Technical documentation

Installation of Cream CE

To install a CREAM CE please follow the instructions reported at:

http://igrelease.forge.cnaf.infn.it/doku.php?id=doc:guides:devel:install-cream31-devel

Some remarks:

  • In the instructions, in the " YUM repository setup " section, three possible options are listed. Please refer to the third one ( For the CREAM PPS pilot related activities)
  • Please check (and in case remove) other CREAM related repo files in /etc/yum.repos.d (e.g. coming from older installations)
  • In the instructions, you will note that sometimes different actions must be taken if you are considering RPMs v. 1.8.x (patch #1755) or if you are instead considering RPMs v. greater than 1.8.x. We are in the latter scenario (i.e. rpms v. greater than 1.8.x)
  • Please publish TestbedB as value to be published for the GlueCeStateStatus attribute.
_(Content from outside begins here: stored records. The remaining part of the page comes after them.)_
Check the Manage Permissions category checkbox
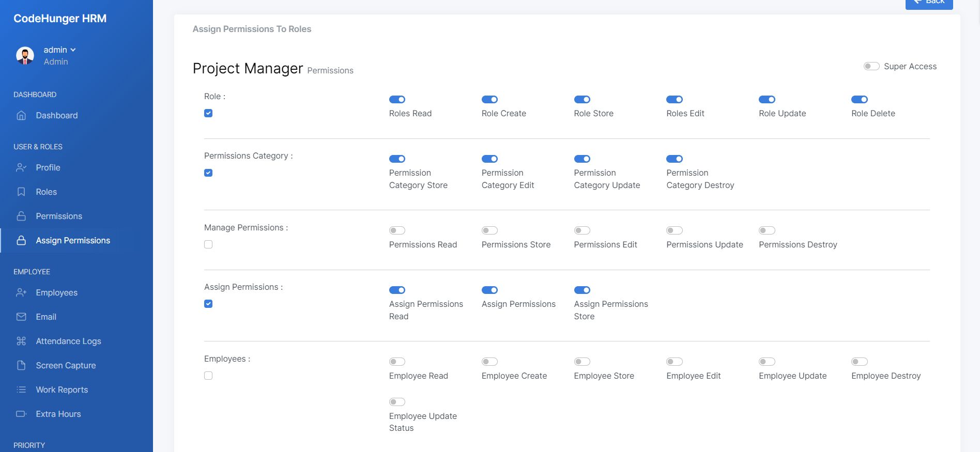The image size is (980, 452). tap(208, 244)
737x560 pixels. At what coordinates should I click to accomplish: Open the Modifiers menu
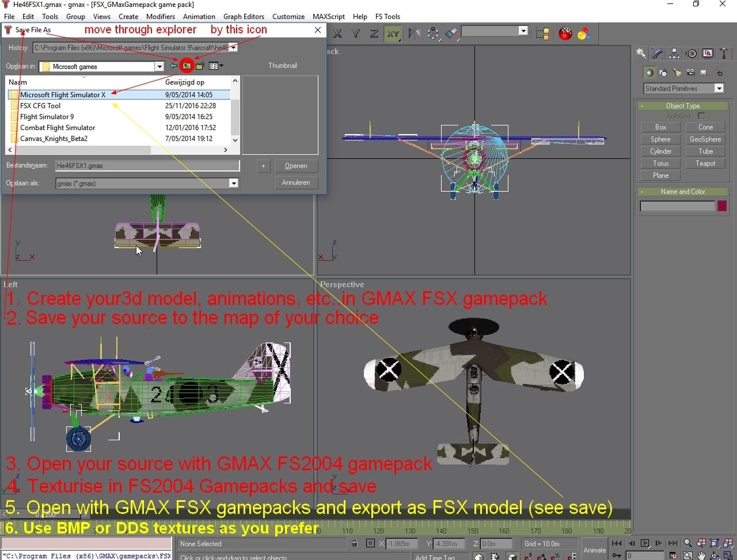(x=160, y=17)
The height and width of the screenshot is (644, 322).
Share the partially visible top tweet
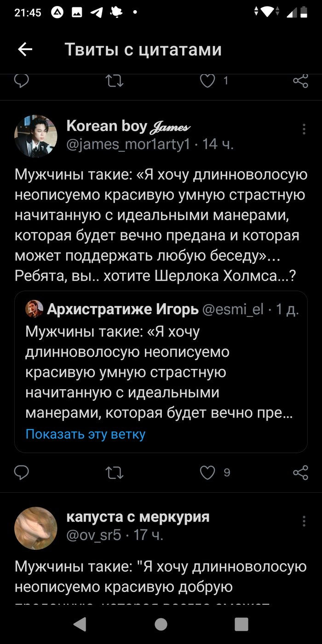tap(300, 81)
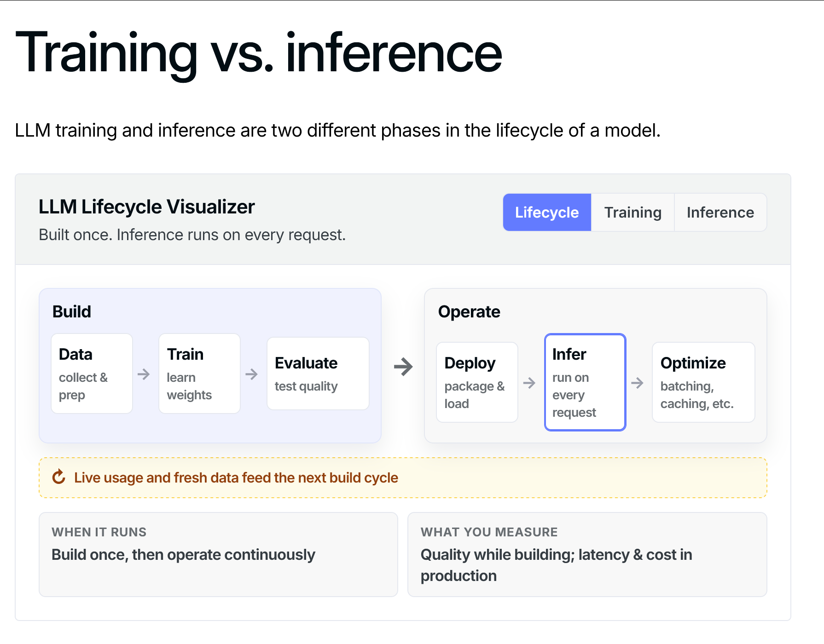Click the arrow between Deploy and Infer
Screen dimensions: 824x644
point(529,383)
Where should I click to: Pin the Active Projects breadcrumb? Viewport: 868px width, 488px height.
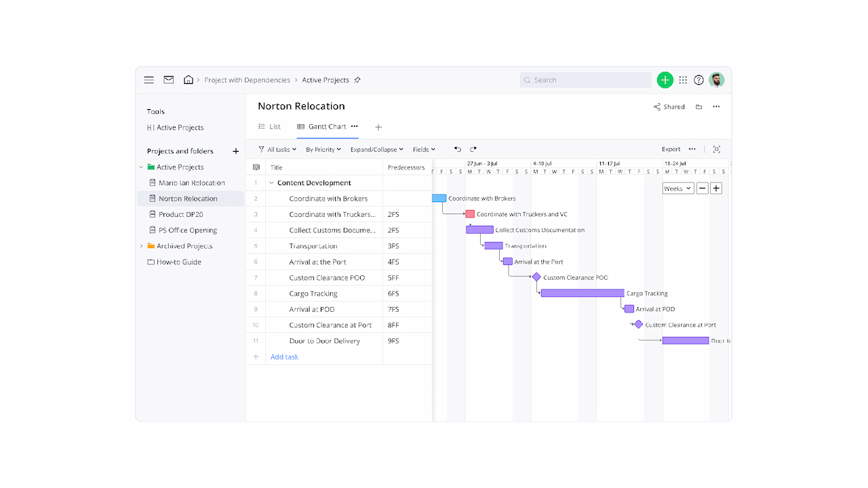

This is done, as explained in Appendix A, via the variable CREAM_CE_STATE, to be specified in <your-siteinfo.def-dir>/services/glite-creamce

Please then publish your CREAM CEs in a dedicated CREAM site-bdii (you can host this CREAM site-bdii in one of the CREAM CE), Please choose a new (i.e. non existing) basedn for this CREAM site bdii.

Installation of ICE WMS (Phase2)

To install a WMS ICE enabled please follow the usual instructions reported here referring to the installation of "glite-WMS".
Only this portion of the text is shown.